Assignment:
Below are some records; quote exactly the lines from the one that contains "Task: Click the" through the one that contains "Screen dimensions: 868x488", inclusive, and no others.

Material for this exercise:
= = =

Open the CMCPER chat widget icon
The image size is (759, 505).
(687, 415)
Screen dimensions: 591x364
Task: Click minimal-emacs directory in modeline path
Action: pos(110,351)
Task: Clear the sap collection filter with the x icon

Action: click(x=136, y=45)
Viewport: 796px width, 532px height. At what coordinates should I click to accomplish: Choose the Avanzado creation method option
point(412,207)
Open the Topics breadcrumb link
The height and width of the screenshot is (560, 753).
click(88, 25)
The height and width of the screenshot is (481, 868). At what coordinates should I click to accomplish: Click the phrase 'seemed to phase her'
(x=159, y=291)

= = =

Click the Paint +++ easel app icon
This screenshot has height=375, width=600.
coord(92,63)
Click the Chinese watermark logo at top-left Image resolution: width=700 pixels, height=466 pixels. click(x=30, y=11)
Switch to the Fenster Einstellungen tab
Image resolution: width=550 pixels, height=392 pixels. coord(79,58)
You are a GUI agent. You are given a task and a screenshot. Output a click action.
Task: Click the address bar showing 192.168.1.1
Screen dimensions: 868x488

= = =

Solution below:
Task: Click the address bar showing 192.168.1.1
Screen dimensions: 868x488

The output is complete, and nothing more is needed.